In 1862 the Standard Bank of British South Africa was formed in London. A so-called ‘imperial bank’, it aggressively acquired smaller banks in South Africa, building its asset base substantially throughout the 1860s. In 1872, after just ten years of operation, it successfully subsumed its chief competitor, the London and South African Bank. Now unrivalled, the growth of the Standard became synonymous with that of South Africa itself. But the Standard really came into its own during the Transvaal gold boom of the 1880s. Its presence on the Rand went from a mere canvas tent in 1886 to a hulking, six-storey neo-Baroque stone ‘palace’ in 1908, setting new standards in banking architecture.

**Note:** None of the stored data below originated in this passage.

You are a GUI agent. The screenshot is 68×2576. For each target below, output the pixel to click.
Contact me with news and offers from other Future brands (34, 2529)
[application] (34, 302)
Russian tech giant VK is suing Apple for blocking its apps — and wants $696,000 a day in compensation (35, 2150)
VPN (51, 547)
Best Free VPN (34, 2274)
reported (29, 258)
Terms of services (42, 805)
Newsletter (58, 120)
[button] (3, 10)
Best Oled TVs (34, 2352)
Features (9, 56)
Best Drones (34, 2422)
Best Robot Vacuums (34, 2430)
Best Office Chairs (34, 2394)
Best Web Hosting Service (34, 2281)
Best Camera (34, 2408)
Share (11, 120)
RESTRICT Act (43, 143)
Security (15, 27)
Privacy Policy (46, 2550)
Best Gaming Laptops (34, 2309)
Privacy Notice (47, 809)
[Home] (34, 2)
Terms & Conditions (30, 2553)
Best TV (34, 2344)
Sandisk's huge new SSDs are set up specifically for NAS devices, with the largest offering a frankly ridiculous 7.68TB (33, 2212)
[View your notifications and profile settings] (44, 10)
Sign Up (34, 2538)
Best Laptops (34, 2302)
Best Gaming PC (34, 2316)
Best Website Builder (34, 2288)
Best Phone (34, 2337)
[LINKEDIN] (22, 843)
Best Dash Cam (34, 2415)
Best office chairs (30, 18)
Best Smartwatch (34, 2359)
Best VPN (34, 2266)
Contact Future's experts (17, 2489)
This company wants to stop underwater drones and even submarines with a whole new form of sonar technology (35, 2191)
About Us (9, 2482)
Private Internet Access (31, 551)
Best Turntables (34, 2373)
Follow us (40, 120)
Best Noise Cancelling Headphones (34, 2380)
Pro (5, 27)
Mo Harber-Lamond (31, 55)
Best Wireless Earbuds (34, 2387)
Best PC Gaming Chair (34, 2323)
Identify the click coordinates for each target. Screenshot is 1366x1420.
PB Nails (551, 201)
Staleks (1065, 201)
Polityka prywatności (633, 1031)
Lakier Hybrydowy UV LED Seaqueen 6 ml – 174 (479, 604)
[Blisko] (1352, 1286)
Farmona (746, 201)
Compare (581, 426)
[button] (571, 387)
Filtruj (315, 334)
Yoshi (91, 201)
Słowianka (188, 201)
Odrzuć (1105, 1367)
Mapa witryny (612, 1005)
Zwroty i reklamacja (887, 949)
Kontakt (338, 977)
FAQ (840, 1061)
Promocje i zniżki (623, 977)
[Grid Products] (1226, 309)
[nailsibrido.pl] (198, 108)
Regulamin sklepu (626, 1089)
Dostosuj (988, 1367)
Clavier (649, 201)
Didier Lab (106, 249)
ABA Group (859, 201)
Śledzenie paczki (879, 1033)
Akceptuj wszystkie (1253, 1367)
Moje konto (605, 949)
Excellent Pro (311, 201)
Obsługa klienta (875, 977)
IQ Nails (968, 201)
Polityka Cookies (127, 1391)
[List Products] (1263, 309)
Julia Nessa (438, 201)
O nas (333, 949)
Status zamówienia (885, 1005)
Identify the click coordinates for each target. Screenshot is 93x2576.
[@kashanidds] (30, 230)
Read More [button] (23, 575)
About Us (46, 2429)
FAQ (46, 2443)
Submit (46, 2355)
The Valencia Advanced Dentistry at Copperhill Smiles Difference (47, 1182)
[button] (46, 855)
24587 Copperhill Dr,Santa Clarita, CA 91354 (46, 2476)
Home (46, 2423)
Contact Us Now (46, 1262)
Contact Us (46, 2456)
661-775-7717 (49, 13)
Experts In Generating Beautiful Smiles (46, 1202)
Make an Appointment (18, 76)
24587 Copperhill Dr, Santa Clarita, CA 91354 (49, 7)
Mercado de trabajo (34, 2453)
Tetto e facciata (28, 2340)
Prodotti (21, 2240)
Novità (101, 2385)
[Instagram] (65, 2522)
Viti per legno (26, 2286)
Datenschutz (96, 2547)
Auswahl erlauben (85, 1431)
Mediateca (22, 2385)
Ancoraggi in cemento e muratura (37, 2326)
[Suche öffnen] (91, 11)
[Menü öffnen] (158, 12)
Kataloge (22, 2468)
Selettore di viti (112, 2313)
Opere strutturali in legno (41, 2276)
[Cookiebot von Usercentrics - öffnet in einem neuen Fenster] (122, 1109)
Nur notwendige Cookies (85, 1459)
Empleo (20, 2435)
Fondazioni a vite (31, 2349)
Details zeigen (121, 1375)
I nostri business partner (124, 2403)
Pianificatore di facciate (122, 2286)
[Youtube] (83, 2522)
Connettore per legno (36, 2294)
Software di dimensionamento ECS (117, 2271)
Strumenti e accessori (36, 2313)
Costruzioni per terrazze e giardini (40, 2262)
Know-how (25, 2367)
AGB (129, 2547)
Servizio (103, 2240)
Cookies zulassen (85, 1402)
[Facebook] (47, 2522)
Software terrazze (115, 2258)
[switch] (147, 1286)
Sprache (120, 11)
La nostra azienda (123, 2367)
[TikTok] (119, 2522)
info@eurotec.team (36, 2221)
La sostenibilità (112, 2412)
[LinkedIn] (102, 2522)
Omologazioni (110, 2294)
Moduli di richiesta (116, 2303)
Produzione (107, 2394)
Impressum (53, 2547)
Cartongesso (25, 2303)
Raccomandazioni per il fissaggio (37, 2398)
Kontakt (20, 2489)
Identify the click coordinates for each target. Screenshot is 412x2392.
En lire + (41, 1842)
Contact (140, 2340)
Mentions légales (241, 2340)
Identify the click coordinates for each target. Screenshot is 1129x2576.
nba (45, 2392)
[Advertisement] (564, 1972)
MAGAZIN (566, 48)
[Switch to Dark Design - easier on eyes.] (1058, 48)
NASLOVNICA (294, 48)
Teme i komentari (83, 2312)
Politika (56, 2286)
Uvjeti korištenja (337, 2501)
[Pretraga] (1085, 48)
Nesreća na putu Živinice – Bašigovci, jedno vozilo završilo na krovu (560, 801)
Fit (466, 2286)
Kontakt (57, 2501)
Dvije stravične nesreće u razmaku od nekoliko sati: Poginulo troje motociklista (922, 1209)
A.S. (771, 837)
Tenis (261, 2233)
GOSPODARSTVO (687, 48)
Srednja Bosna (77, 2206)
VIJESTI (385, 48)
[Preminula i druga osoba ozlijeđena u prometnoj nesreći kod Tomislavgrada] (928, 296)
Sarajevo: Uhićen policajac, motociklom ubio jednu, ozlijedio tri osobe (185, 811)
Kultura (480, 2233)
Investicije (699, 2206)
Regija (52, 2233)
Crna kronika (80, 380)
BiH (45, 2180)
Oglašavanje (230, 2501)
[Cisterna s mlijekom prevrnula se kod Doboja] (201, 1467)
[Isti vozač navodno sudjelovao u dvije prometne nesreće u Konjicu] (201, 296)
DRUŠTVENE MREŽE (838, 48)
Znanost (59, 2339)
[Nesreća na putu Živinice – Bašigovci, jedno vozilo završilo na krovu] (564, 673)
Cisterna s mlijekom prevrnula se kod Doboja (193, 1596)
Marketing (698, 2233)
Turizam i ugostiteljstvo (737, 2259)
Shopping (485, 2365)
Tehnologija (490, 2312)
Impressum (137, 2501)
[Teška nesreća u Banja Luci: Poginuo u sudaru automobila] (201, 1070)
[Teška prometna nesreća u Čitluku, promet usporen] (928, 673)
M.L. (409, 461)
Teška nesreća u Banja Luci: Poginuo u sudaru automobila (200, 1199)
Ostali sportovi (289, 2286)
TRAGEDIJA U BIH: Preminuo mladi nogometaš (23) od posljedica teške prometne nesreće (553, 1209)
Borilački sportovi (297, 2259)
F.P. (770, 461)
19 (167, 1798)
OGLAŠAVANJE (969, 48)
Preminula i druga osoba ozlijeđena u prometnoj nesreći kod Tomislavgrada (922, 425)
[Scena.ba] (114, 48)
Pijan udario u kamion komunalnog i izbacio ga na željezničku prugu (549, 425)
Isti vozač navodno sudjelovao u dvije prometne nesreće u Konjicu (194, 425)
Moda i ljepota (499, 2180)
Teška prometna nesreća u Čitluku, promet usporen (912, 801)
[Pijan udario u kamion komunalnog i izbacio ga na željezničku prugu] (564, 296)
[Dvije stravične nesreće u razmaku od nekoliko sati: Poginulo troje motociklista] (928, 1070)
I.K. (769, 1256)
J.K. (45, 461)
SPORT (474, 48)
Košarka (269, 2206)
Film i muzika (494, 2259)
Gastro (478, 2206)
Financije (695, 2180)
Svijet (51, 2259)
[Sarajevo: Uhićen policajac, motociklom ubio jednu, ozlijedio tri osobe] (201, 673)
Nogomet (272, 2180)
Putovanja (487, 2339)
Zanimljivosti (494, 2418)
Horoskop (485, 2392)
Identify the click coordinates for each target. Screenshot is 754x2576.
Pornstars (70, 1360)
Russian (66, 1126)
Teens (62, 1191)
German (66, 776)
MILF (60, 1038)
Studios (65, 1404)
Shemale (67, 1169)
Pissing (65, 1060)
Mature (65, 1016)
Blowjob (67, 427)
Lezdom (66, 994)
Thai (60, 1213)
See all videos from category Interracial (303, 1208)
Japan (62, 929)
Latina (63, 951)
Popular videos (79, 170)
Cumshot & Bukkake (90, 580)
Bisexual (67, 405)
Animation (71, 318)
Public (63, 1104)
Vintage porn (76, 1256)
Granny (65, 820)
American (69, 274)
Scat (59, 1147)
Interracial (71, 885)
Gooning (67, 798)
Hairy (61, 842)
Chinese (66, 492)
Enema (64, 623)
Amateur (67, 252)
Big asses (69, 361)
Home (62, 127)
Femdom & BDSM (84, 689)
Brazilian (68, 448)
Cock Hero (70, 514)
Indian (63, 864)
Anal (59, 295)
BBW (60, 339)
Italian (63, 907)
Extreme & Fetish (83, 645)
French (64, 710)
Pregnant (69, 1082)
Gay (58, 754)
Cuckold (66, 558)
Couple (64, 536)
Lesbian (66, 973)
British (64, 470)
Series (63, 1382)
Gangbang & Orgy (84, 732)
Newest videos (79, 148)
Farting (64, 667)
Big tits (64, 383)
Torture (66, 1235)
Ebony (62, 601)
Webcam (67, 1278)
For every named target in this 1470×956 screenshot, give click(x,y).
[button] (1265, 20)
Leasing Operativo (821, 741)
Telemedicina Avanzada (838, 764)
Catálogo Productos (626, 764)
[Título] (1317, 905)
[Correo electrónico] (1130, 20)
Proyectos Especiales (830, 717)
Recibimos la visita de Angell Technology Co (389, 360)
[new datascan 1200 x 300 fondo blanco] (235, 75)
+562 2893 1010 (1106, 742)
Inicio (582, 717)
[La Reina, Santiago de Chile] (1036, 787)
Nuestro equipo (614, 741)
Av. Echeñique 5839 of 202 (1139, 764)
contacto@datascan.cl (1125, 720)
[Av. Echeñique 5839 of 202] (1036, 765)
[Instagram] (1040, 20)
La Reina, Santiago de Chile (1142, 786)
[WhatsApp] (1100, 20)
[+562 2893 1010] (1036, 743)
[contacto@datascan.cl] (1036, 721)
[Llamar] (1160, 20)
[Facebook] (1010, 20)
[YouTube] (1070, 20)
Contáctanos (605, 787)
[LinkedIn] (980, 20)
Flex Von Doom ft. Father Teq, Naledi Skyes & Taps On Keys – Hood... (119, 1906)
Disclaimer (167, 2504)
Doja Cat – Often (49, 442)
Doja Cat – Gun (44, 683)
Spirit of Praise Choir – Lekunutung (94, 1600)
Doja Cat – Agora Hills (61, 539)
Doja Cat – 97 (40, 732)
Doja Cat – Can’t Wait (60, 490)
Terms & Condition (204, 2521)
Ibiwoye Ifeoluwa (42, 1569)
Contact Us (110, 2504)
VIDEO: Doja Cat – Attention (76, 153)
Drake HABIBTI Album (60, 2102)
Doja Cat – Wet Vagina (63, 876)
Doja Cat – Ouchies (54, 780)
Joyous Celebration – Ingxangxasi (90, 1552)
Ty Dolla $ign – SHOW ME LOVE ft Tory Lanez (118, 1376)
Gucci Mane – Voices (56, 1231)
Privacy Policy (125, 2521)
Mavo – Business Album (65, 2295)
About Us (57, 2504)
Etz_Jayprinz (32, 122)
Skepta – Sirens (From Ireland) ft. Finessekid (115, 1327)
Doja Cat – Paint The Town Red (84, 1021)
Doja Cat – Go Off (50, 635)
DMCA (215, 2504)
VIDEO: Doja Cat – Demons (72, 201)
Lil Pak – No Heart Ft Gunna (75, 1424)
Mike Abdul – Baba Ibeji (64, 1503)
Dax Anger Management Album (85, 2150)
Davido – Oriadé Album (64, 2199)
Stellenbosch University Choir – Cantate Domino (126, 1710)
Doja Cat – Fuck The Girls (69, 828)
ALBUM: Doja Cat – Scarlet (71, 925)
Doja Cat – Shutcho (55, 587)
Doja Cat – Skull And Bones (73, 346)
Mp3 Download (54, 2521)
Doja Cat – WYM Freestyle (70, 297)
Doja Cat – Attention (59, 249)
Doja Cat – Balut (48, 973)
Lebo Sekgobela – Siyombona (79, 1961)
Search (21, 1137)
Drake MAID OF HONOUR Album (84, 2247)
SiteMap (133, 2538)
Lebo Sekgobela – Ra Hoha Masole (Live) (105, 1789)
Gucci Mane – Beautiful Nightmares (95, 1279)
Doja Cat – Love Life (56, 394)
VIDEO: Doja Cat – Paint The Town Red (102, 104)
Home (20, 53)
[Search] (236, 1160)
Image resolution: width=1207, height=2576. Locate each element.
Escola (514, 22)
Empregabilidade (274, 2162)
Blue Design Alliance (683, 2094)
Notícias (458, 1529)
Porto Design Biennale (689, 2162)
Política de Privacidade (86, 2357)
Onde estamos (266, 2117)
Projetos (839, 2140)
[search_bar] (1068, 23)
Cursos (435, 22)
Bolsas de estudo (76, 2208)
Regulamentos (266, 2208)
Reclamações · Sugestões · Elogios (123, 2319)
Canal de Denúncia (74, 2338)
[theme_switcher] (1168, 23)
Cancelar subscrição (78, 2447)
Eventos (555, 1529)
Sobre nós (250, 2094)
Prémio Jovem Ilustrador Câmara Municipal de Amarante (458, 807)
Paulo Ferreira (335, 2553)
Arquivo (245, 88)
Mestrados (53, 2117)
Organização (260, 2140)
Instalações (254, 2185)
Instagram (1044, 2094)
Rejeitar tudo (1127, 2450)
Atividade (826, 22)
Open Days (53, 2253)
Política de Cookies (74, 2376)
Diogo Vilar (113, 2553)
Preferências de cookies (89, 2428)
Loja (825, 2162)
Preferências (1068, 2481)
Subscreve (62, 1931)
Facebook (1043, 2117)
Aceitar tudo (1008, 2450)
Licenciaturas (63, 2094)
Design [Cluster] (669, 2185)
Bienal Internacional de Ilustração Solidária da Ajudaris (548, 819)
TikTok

Huge profits were to be had in Johannesburg for those institutions that could position themselves as indispensable to trade, offering reliable exchange, deposit, and bullion export services, as well as providing advances on working capital for mining companies. There were heavy risks involved, but by the mid-1890s the Standard’s Transvaal operation was contributing 40 percent of the bank’s overall profits. Its Johannesburg branch not only boasted the biggest banking hall in the world, but was at the forefront of financial instrument technology, including an in-house assay and smelting operation and facilities for the safe storage of bullion.
Yet, it was perceived by the Afrikaans community as a covert instrument of British imperialism, raising political tensions. Moreover, it was an enabler of workplace exploitation of white, black, and imported Chinese coolie labour, encouraging social tensions through the exacerbation of capitalist competition. Drawing on Bourdieu’s notion of symbolic capital, and Patrick Joyce’s ideas concerning institutional structuring and ‘performance’, this paper will consider the socio-economic dimensions and fallout of the Standard’s operation in relation to its architectural formation in a time of intense imperial expansion and colonial war.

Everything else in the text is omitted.